Donna wanted to take things one step further, which led her to set up the Healthy Hormone Hut just a few weeks ago.

“During lockdown, while I was nursing, my husband built five shepherds huts in our back garden!” she says. “We run it as a glamping site and have two bell tents as well. Within that now sits what I call my Healthy Hormone Hut, a shepherd’s hut which my husband [Stuart] built me recently. I’ve just started doing my one-to-one private consultations from there.”

The requests Donna regularly receives confirms what a big demand there still is for more information to be made available when it comes to the menopause, something the recent Davina McCall documentaries have highlighted.

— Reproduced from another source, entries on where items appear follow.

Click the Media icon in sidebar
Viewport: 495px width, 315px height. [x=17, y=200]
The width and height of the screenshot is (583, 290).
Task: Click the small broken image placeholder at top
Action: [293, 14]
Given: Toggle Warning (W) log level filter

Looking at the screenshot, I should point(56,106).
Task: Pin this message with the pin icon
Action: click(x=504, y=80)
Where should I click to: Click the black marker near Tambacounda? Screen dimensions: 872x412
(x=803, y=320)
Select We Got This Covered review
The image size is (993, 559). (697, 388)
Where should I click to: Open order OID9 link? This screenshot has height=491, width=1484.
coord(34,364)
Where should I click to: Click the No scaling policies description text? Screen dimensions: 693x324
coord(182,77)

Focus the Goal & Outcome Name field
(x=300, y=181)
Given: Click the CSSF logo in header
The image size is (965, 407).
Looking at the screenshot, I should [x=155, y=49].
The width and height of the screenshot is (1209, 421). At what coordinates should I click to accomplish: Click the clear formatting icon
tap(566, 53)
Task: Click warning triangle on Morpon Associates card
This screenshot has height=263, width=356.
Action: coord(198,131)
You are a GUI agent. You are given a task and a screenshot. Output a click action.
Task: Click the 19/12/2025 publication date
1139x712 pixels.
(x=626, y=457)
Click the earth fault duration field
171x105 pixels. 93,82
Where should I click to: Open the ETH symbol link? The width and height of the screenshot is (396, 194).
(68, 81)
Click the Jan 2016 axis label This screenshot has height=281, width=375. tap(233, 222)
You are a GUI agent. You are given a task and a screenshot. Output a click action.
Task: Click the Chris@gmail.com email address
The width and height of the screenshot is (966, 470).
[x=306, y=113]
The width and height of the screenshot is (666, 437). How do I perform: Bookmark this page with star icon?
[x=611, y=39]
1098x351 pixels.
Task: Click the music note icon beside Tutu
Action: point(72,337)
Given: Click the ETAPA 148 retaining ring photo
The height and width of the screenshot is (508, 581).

“If we think about what Davina has done for women and menopausal advice, it’s been fantastic,” says Donna. “I’m really mindful that, although it’s great to get the information out there, you then need to have that support network available. Through my work I’m just trying to be creative as to how best to help women.

“If you have an understanding of what’s happening in the body, you don’t need to be so fearful. There’s more acceptance of it. You can understand why you feel the way you do and what you can do to support yourself, whether that’s healthy lifestyle choices, alternative therapies, or medicines. When women have the information, they feel confident to say to their GP, ‘I’ve had this consultation, this is the research, and this is what I would like.’”

While Donna’s workshops don’t provide bespoke, recommended treatment plans, it is something she can create during a one-to-one session.

“More often, it’s through the one-to-ones that I would write a report as to what the predominant symptoms are and what the lifestyle changes could be. That might be an oestrogen-based diet and looking at which food groups offer natural oestrogen, or use of supplements which have data and research underpinning them. If they would benefit from CBT, I’ll put them on a waiting list for a course.

“If someone wants to go the medicinal route, I look at their risk factors, I gauge what would be the most recommended treatment regime, as HRT regimes in their own right are very complex, and then advise on that in the report. It’s a non-prescribing service because there are so many rules and regulations around it, but it enables women to have advice and a written report to take to a GP.”

Donna's clinical background brings confidence and comfort to the women she works with, as does her own personal experience. “I’m proud that people trust me - it’s a very privileged place to be,” she says.

“I have the clinical knowledge, the research, the evidence and underpinning data in what I call my ‘toolkit’. Then I have my own journey as a woman. I have children, and I’m entering the peri-menopause, so I speak from a personal and professional level.”

It’s onwards and upwards for Donna and her one-woman menopause mission. Looking ahead, she’s planning a menopause weekend retreat at her glamping site, Counting Sheep, and has plans to hold workshops for men who want to help their partners through the menopause.